Some of the LinkedIn Responses are direct and on-point, and also hilariously/depressingly based depending on how you look at it:
EDIT: In hindsight, I think I should’ve looked into posting this in a different community… It’s closer to a silly “innovation”… soo… is this considered FUD? I also don’t support smoking or vaping, especially among kids. Original title had “privacy-violating” before the “solution”.
… Do you think reading a sensor and then accurately determining when the sensor data meets a threshold is the same as displaying static text? Kind of an exaggeration
In all likelihood calling manufacturer’s API to read the value then compare to a compile-time constant? It’s a notification hello-world merged with display-a-list hello world and manufacturer’s reading-sensor-values hello world. Yes I do think it’s borderline trivial
Congratulations you’re clearly an amazing developer if you have to talk about this so weirdly
I do not claim to be amazing, and it’s a simple fact that many basic examples/tutorials are named with hello world (and pretty easy to search for that way). A quick Google pulls up e.g. “Hello World!” of push notifications, Problems with simple “hello world” of ListView in Android
And of course I’m also explicitly using Hello World to reference the original comment
Satellite Hello World + Telescope Hello World ⇒ Hubble Space Telescope Hello World
Yeah what I think is weird is that you make a bunch of assumptions about how the app is built. Experienced developers imo know that things are unexpectedly difficult all the time. Even when they are supposed to be as simple as you’re assuming here.
Absolutely I am making a bunch of assumptions. Following the tried and true Keep It Simple Stupid approach. Because there is no indication given that any more complexity is required, and keeping complexity to a minimum is key to efficient development. If there was anything actually technically impressive (or at least technically impressive sounding) about what they did, I trust they would have mentioned it.
I’m pretty sure this guy was just a project manager or similar. So yeah I am not surprised they’re not mentioning technical hurdles.
Ok but this is very simple. Everyone can set up something like this using home assistant and a few sensors connected up to it
Everyone can write software?
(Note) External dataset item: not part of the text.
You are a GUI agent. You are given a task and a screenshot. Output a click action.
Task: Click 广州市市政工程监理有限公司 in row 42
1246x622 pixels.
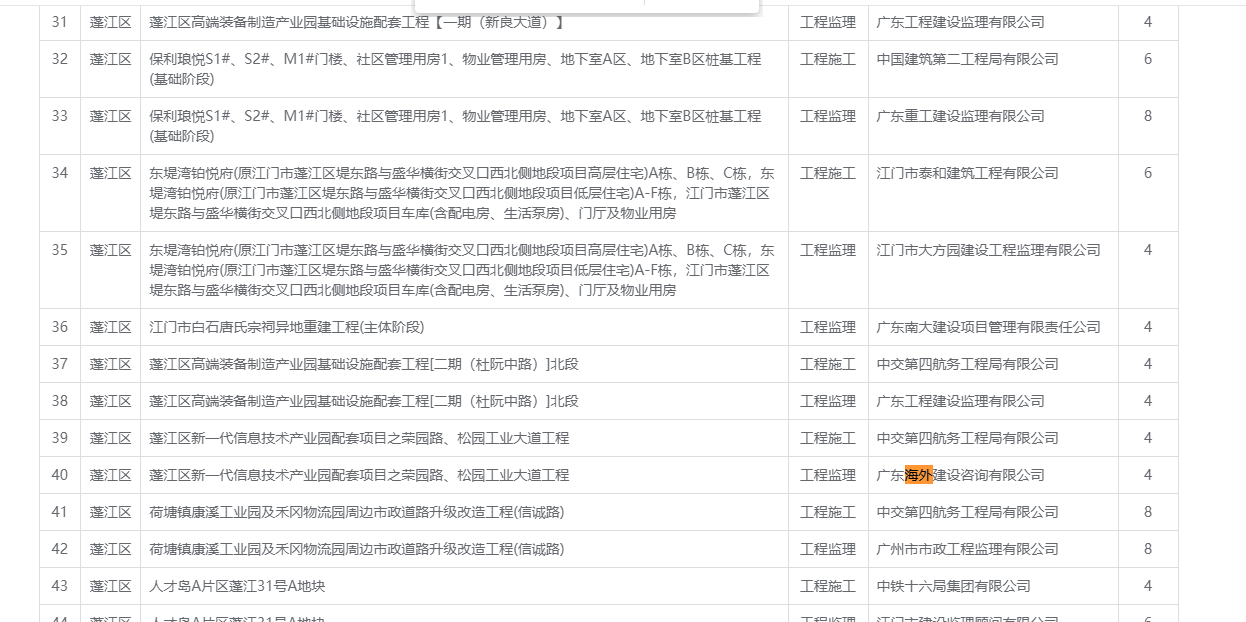(967, 549)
I’m fucked then… Guess I’ll be homeless now
set up != write software
From the little I played with Arduino’s IoT platform, I honestly believe that if there is a compatible sensor that can detect vape smoke, almost anyone could get a simple version up and running. It was a very simple and largely automated setup if all you want is to get the sensor output to the portal and then link it to a UI element.
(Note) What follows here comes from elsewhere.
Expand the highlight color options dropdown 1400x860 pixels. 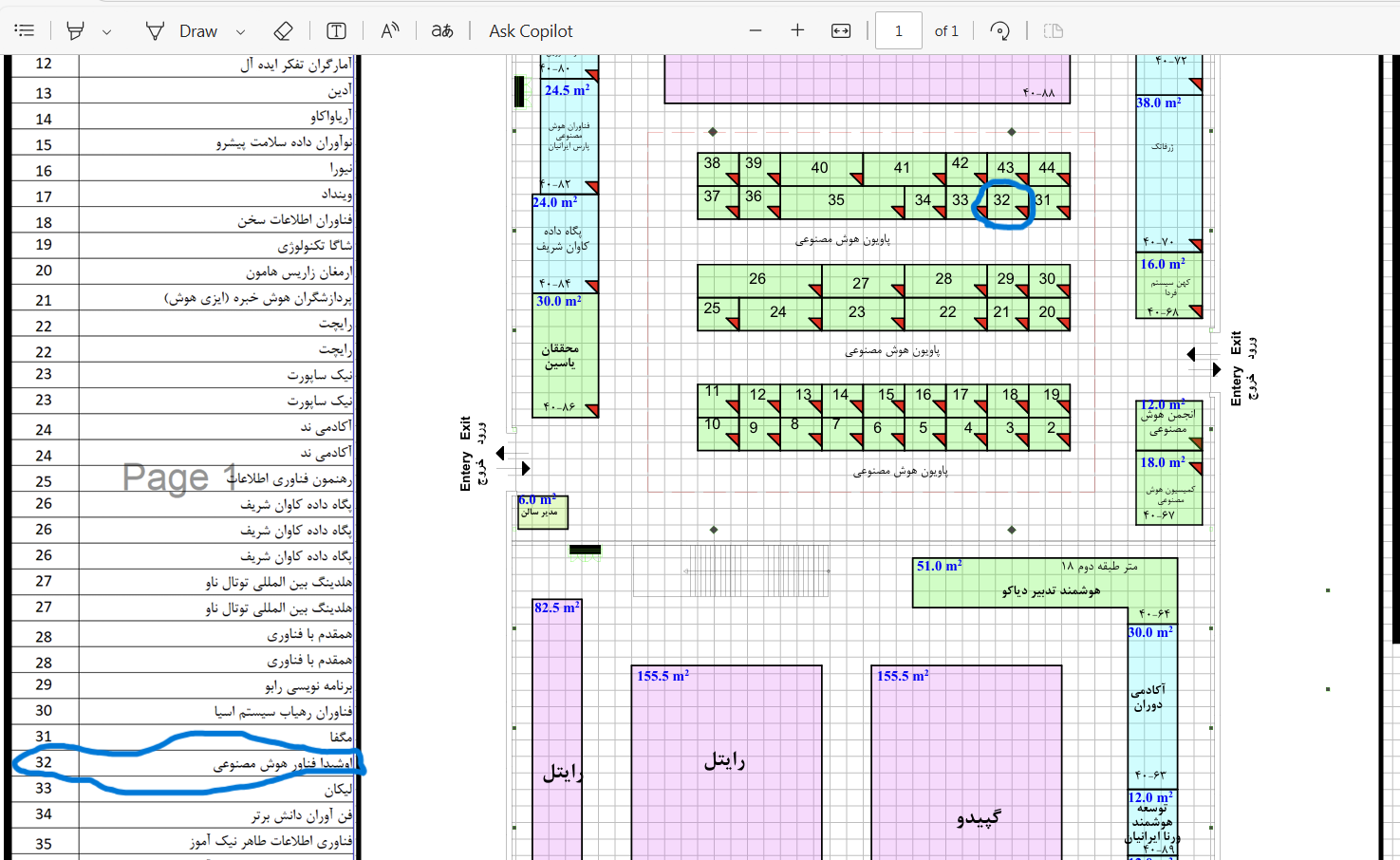tap(107, 31)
Of course gluing together this software is more complex than that, but it’s no grand feat either.
No one said it was a grand feat. I said it was quite a bit more than hello world which it obviously is. Even if it’s only setup which we’ve no reason to think unless you think most people who claim to have written apps are lying
That’s not what the post is about, it’s entirely about the android TV app. I assume they already built the functionally to generate the alarm signal (since it’s the entire raison d’etre for the company based on the name).
Right a lot of assumptions are being made here. The only thing I assume is this company built some app
I mean, I’m assuming that because that’s what he’s saying in the text.
Vape “detectors” are the latest off-the-shelf scam product sold to well-meaning but technically clueless school administrators. They don’t work at all but they have a solid sales pitch. This tv app isn’t doing anything but forwarding a notification provided by the manufacturer of the “detection “ device.